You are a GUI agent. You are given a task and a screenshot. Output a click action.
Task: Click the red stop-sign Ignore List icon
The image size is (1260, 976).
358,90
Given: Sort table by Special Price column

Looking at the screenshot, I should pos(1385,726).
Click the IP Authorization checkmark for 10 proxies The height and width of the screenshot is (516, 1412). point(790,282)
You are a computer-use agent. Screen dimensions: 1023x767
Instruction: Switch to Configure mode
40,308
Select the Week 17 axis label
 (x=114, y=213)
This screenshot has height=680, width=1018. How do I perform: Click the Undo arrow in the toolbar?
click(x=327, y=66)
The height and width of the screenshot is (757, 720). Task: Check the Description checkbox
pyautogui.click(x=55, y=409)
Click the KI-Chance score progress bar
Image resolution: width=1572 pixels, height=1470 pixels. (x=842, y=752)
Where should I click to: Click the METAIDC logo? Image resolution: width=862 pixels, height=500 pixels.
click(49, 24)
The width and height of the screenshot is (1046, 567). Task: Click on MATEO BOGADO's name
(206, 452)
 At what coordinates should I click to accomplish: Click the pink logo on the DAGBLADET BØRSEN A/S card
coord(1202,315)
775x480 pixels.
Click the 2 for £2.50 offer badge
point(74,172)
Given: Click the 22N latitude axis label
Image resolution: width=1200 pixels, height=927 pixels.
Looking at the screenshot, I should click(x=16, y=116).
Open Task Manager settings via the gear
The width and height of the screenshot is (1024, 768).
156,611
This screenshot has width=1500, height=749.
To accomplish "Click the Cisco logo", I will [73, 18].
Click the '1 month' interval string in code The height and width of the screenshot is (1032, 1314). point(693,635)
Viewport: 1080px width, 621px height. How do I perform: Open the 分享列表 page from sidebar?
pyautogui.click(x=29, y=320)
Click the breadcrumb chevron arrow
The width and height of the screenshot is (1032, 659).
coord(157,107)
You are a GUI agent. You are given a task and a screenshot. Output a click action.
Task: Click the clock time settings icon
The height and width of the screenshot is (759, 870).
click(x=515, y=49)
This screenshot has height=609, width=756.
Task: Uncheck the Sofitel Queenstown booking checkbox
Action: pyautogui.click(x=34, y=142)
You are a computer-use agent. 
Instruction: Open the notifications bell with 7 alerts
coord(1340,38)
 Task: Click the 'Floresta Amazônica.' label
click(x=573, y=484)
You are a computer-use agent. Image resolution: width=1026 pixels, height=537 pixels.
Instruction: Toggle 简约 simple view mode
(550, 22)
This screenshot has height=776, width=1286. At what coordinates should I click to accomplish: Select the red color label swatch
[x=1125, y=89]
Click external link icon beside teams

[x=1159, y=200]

- - - - -

• Exercise directions
How many lines in the data above contain the string "settings"? Reply with the number alone.

• The completed task
2